■ Exercise requirements ■
Locate the lines of the listing below that hold "will", then copy each of them.

= = = = = = =

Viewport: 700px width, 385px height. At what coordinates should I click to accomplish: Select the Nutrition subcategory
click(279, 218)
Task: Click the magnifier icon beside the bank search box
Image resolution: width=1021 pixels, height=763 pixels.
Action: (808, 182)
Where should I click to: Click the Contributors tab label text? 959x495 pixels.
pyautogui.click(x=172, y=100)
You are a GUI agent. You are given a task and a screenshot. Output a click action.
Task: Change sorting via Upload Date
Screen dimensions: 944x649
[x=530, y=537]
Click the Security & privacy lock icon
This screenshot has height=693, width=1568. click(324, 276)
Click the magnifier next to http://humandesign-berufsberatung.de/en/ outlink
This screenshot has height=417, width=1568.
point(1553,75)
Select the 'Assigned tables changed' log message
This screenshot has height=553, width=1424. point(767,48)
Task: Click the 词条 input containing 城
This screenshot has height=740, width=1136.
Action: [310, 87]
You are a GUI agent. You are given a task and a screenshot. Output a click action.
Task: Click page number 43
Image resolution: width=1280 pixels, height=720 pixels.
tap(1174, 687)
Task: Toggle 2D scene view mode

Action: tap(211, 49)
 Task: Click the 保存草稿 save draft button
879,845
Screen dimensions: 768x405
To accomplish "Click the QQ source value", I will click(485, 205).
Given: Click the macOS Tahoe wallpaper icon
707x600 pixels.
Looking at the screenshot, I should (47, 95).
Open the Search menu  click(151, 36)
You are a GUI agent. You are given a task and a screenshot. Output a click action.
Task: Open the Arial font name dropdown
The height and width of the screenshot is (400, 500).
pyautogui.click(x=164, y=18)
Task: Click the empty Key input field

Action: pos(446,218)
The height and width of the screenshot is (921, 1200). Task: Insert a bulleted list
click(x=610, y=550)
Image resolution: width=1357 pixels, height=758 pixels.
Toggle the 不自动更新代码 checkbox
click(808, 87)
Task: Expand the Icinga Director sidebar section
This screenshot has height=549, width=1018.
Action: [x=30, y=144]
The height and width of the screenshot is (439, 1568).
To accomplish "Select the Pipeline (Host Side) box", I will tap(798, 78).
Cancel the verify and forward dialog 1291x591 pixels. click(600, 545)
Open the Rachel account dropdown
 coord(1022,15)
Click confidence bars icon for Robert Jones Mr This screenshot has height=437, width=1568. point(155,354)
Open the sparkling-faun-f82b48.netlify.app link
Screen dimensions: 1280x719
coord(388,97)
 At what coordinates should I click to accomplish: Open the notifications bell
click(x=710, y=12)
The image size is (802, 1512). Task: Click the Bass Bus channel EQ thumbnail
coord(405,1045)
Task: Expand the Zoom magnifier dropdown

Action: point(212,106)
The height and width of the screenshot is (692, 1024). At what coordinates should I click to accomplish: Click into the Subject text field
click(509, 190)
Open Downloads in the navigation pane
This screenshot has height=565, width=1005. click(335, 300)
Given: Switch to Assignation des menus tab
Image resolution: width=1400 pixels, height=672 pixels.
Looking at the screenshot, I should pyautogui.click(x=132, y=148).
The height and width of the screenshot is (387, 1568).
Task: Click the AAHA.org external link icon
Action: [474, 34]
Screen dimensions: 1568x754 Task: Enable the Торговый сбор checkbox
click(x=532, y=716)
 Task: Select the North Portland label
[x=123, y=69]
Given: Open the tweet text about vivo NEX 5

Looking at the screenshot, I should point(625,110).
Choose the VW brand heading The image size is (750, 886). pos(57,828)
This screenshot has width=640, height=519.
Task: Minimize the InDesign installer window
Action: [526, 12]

= = = = = = =

■ Exercise response ■
To accomplish "Click the QQ source value", I will click(485, 205).
To accomplish "Select the Pipeline (Host Side) box", I will tap(798, 78).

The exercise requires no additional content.